=== Text extract ===
————————

This May the Thrift Savings Plan is launching a new investment option that provides more flexibility for TSP participants. Federal employees and military members will be able to allocate their contributions between a Roth and the traditional plan shortly. The flexibility is in the tax treatment of the employee’s contributions and it may be beneficial to look closely at this option. A Roth is one of the very few investments that all capital gains, dividends and interest are 100% tax free if held in your account for 5 years. I converted one of my retirement accounts to a private sector Roth a year ago to take advantage of the long term tax advantages and my Roth IRA has gained 23%; all of the gains, if withdrawn after 5 years, will be tax free.
The down side is that your Roth contributions are taxed as regular income unlike the tax deferred traditional TSP contributions. Fortunately you don’t have to opt for one or the other. You can allocate your contributions in whatever percentage you desire to either option.
There is much to consider before deciding on whether or not a Roth is right for you. You will either pay taxes now for Roth accounts or defer them until retirement with a traditional TSP account. Other Roth advantages are that you don’t have to take a minimum distribution at 70 1/2 like your must take with the traditional TSP account, and your heirs inherit the account tax free if the account was open for at least 5 years.

————————

=== Data provided ===
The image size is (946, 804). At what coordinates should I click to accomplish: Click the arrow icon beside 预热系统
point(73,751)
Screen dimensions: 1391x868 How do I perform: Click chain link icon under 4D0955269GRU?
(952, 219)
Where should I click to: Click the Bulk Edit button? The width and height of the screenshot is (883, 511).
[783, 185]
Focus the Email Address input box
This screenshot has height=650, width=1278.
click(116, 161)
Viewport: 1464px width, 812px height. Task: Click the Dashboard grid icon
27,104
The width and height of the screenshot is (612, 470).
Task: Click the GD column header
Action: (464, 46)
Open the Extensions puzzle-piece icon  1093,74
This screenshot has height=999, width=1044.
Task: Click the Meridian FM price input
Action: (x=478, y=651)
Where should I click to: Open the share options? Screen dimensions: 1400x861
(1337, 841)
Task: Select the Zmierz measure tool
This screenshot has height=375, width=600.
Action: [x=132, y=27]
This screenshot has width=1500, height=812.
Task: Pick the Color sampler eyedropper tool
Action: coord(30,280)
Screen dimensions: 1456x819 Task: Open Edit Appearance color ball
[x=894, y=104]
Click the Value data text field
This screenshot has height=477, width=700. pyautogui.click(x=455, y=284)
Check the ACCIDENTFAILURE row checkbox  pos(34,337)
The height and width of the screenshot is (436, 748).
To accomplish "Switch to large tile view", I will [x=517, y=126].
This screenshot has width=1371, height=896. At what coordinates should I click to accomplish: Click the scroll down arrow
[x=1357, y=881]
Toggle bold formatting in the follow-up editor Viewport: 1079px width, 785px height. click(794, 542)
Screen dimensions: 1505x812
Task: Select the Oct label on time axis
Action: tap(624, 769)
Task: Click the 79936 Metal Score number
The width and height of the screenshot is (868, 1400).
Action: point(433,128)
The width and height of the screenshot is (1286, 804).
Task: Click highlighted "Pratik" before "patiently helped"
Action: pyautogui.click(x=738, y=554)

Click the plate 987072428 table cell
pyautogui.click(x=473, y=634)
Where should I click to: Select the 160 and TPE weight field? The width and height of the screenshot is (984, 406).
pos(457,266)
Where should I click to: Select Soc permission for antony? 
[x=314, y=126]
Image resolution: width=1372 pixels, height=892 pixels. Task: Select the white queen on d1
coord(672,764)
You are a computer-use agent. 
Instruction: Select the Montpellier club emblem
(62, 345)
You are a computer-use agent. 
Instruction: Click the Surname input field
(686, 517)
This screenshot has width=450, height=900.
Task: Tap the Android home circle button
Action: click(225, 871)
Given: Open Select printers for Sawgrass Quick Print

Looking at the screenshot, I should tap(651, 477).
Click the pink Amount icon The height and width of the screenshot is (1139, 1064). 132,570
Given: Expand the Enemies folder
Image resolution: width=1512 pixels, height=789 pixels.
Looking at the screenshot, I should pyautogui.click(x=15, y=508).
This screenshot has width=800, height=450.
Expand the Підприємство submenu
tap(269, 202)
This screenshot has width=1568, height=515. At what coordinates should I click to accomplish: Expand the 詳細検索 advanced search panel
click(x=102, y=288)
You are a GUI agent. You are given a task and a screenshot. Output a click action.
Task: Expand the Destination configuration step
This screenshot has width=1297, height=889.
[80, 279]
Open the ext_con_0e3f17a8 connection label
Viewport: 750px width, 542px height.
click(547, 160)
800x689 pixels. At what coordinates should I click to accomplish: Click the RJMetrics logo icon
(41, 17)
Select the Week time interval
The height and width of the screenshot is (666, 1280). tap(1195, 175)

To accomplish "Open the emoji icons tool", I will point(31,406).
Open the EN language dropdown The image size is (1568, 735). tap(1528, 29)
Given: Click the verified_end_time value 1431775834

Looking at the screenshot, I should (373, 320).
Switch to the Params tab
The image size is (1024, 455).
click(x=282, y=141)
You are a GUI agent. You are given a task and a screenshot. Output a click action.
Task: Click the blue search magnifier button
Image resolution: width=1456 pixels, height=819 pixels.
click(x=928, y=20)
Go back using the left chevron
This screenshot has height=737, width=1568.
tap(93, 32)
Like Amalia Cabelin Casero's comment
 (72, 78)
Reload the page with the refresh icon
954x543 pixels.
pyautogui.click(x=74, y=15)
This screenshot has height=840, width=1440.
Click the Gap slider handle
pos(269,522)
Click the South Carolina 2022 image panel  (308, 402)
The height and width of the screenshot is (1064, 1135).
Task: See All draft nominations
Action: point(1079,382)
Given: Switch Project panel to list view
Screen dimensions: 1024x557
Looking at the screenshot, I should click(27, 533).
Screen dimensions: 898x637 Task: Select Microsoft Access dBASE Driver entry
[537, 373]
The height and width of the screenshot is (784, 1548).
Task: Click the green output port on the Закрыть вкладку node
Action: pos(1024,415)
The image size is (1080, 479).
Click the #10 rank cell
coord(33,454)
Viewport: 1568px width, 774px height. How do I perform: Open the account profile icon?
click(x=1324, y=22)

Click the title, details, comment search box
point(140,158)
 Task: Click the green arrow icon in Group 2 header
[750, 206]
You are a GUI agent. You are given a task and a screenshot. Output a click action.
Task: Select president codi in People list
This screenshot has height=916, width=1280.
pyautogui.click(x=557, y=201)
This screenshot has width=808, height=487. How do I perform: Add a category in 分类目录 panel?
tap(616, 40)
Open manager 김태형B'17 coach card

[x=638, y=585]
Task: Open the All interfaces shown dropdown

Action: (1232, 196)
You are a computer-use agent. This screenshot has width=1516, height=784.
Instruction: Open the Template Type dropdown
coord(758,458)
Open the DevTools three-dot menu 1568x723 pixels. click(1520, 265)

————————

=== Given exercise ===
In the Thrift Savings Plan text, at what age does a traditional TSP account require a minimum distribution?

=== Solution below ===
At 70 1/2.